- _Directions_: Write out the part of the passage on communalism between "The term communalism" and "the 20th century.", inclusive.

*** Opening Document extract ***

Communalism is a term historically used to denote attempts to construct religious or ethnic identity, incite strife between people identified as different communities, and to foment communal violence between those groups, particularly in Asia. It derives from history, differences in beliefs, and tensions between the communities. Communalism is a significant social issue in India, Bangladesh, Pakistan and Sri Lanka. Recent, communal conflicts between religious communities in India, Pakistan and Bangladesh, especially Hindus and Muslims have occurred since the period of British colonial rule, occasionally leading to serious inter-communal violence.

The term communalism was coined by the British colonial government as it wrestled to manage Hindu-Muslim riots and other violence between religious, ethnic and disparate groups in its colonies, particularly in British West Africa and the Cape Colony, in the early years of the 20th century.

The 4th Earl of Minto was called the father of communal electorates for legalising communalism by the Morley-Minto Act in 1909. The All-India Muslim League and the Hindu Mahasabha represented such communal interests, and the Indian National Congress represented an overarching "nationalist" vision. In the runup to independence in 1947, communalism and nationalism came to be competing ideologies and led to the division of British India into Pakistan and the Republic of India. British historians have attributed the cause of the partition to the communalism of Jinnah.

*** Closing Document extract ***
*** Opening Source material ***

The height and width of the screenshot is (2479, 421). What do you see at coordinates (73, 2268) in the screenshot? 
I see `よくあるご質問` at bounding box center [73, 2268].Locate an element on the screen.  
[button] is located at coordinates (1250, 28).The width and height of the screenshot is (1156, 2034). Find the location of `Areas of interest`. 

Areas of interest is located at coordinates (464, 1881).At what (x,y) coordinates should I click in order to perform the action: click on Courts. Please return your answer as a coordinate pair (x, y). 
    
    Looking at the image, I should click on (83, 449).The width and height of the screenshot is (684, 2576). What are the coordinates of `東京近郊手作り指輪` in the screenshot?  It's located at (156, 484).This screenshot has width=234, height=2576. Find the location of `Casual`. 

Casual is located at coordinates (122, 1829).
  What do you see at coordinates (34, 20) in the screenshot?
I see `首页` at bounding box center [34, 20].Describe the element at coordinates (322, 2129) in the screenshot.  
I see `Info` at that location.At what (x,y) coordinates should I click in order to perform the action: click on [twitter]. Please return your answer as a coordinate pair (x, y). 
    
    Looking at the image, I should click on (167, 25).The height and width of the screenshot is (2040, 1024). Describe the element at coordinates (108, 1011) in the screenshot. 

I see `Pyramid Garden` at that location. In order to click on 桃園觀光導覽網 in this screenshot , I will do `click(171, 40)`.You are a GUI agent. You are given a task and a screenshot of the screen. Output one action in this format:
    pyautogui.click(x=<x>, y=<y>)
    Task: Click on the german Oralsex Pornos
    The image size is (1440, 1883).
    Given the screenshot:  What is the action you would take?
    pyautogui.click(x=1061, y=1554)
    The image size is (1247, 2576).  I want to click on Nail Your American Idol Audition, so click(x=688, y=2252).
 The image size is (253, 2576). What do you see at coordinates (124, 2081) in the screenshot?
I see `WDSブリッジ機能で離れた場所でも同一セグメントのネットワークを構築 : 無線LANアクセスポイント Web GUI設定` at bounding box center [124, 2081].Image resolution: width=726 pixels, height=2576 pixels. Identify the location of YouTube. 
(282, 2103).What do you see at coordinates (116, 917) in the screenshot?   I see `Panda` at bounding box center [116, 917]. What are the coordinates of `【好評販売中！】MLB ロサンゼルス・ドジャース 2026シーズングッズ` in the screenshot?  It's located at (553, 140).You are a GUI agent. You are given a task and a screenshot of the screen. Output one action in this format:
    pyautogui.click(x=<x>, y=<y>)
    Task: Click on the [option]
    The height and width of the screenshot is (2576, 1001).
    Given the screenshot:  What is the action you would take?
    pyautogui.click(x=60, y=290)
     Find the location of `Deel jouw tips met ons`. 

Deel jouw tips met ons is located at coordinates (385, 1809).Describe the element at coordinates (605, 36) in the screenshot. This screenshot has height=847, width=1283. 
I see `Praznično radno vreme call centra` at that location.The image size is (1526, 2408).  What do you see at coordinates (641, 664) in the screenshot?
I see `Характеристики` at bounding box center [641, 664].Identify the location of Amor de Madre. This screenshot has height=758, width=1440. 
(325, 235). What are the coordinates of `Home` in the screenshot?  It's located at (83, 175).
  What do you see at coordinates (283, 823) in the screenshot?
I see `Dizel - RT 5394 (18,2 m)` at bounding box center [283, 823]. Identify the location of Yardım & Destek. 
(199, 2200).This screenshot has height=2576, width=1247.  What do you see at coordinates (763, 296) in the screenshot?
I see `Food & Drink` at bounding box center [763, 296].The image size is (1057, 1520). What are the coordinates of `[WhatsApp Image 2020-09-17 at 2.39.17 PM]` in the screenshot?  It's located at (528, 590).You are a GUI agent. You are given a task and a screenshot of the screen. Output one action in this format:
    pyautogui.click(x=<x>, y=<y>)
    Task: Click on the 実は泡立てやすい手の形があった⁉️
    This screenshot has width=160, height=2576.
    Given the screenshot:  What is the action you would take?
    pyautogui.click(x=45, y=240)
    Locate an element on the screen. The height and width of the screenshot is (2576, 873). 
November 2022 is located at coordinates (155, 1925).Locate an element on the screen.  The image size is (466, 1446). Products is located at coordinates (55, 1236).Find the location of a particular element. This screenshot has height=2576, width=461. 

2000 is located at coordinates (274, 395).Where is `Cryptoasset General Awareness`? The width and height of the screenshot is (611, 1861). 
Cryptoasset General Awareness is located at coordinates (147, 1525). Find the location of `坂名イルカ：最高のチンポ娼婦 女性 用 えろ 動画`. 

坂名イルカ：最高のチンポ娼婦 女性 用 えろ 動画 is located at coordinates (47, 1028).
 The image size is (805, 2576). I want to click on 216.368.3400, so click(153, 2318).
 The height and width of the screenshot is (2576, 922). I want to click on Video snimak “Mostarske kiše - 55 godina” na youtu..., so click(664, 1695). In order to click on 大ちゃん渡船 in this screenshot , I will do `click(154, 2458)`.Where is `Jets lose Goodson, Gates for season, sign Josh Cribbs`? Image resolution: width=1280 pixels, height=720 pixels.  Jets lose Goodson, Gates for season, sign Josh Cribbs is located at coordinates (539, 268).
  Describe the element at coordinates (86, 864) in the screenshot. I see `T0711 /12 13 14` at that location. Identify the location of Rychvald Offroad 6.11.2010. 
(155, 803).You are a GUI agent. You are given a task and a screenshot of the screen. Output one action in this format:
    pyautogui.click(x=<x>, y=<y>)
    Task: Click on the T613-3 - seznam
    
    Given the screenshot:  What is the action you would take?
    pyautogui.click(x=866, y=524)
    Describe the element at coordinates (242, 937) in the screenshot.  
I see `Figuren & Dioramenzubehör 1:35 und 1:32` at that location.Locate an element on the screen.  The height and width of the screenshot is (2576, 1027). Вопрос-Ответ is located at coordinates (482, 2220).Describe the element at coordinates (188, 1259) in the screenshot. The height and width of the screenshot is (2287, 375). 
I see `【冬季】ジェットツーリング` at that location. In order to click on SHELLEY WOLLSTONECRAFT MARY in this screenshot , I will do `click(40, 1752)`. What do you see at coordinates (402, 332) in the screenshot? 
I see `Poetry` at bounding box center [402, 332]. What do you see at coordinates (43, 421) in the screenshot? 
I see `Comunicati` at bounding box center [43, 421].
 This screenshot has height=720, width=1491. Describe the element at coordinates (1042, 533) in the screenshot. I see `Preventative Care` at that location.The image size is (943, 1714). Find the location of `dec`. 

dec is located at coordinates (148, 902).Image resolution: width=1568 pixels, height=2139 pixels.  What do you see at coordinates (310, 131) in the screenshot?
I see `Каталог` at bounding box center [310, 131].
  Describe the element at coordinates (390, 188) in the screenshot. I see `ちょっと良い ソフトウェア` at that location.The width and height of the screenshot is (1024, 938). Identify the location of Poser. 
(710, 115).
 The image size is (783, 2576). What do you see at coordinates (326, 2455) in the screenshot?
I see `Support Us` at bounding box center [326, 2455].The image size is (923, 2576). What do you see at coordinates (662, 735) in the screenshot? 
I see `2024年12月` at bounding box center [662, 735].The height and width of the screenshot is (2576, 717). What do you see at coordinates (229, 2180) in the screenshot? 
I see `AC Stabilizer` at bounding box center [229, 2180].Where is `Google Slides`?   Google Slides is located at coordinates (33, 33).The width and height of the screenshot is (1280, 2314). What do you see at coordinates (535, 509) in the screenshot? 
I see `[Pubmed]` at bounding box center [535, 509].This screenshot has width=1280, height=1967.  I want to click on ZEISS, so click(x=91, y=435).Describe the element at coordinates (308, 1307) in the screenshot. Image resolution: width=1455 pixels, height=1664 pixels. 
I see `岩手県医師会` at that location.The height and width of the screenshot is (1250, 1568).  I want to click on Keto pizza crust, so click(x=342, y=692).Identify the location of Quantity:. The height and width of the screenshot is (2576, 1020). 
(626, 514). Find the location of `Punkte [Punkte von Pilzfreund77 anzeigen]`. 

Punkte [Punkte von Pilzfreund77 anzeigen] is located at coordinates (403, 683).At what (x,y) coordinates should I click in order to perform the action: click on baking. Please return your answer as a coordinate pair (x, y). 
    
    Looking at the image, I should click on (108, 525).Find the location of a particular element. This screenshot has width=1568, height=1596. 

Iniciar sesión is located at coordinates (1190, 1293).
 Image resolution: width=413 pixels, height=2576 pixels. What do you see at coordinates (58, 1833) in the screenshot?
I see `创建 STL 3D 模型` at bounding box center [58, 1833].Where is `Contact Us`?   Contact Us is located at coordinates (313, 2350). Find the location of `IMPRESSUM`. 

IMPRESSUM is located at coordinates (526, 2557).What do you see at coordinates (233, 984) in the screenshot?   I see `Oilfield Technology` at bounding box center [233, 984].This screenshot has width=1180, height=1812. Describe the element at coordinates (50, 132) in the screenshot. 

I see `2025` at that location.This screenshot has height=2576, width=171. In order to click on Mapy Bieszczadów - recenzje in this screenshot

*** Closing Source material ***

- _Answer to this task_:
The term communalism was coined by the British colonial government as it wrestled to manage Hindu-Muslim riots and other violence between religious, ethnic and disparate groups in its colonies, particularly in British West Africa and the Cape Colony, in the early years of the 20th century.